As heart-breaking as puppy smuggling is, it is a concerning problem facing the UK as a whole. The growing market value of puppies has incentivised organised criminals to circumvent import regulations in an effort to transport far too young, ill, and pregnant dogs from across Europe. The huge sums of money that come with this illegal trade risk it becoming an ever more common problem if the government does not step in and legislate strongly to curb the problem. Responsibility must also fall on puppy buyers to be aware of the risks of the market so that they can, themselves, investigate their breeders for illicit activity prior to purchasing their dogs.

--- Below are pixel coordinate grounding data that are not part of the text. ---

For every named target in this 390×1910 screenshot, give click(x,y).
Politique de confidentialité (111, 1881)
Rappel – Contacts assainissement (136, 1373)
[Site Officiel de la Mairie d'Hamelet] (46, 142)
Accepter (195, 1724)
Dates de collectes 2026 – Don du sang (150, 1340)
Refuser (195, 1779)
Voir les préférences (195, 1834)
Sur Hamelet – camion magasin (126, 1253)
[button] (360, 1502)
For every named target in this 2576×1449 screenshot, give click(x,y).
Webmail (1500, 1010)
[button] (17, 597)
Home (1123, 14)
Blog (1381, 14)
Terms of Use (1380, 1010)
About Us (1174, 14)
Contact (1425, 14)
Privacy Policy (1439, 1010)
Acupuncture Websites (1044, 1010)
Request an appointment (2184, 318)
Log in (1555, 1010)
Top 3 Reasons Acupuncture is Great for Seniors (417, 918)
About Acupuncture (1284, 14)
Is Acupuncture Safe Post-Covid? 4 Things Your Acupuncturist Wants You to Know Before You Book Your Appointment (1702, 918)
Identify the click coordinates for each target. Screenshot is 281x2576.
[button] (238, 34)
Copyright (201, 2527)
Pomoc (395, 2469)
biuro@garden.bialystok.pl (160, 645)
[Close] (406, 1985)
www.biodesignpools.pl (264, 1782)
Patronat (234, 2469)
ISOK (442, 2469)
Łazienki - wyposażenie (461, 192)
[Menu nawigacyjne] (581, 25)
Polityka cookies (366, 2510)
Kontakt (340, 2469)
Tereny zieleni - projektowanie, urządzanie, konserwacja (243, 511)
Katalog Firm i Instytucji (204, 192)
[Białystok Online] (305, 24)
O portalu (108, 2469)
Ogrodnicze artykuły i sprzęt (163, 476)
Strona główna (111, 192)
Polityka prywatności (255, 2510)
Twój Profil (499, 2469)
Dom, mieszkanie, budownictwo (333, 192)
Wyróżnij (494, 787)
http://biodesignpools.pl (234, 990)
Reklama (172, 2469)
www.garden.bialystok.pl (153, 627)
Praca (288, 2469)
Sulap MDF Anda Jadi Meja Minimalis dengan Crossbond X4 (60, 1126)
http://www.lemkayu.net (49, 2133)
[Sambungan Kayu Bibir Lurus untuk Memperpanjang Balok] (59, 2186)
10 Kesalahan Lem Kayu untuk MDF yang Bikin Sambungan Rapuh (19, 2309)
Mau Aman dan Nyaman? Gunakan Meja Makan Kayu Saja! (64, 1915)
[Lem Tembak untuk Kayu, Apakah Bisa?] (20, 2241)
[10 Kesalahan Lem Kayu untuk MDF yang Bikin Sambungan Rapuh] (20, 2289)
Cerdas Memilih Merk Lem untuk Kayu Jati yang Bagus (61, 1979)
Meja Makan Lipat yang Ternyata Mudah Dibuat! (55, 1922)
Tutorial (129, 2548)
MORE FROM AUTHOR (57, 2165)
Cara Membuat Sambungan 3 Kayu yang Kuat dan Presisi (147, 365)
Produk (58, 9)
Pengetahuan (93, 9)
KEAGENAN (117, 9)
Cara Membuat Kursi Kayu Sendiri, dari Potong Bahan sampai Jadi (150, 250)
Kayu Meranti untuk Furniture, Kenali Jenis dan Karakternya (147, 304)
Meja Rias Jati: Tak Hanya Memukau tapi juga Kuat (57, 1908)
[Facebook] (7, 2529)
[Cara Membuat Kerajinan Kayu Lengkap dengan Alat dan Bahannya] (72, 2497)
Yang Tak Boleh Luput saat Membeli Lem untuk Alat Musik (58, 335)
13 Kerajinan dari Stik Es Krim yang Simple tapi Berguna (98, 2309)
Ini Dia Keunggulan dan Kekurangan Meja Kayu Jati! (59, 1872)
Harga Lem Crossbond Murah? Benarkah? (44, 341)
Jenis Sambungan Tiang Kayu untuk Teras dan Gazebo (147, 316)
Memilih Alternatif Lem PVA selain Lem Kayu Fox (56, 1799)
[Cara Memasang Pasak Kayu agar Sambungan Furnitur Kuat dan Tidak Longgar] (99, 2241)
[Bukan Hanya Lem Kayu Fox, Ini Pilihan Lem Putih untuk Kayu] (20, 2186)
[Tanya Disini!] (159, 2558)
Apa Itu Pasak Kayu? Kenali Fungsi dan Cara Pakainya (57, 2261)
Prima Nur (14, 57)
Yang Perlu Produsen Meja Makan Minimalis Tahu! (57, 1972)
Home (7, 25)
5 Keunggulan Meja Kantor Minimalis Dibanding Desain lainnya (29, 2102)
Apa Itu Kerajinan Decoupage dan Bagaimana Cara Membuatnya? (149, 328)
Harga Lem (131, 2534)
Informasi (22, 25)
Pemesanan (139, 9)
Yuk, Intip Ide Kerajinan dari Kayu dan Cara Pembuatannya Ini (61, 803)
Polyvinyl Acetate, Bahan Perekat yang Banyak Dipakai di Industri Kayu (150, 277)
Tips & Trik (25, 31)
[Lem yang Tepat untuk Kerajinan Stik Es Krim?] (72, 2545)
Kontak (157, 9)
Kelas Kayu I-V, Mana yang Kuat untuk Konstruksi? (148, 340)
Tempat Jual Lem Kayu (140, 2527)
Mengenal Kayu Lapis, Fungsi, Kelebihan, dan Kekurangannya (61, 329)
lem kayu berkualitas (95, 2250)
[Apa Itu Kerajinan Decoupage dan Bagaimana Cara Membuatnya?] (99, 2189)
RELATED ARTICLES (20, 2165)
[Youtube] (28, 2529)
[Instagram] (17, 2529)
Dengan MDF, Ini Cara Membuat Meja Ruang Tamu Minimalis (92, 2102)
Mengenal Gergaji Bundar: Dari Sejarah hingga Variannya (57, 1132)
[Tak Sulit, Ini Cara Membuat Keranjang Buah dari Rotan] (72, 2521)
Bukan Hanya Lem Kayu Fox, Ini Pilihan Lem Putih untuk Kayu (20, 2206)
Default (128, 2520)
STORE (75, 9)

It might come as a surprise that we are suggesting conducting due diligence on individuals we are looking to buy a dog from, though the developed and sophisticated network of criminality requires just this. Ultimately, a failure to take that extra level of precaution risks harming both humans and non-humans. Fortunately, Themis Search is an easy tool that can be used to screen individuals for a variety of criminal convictions, such as fraud, and adverse media that might highlight wider links to financial crime.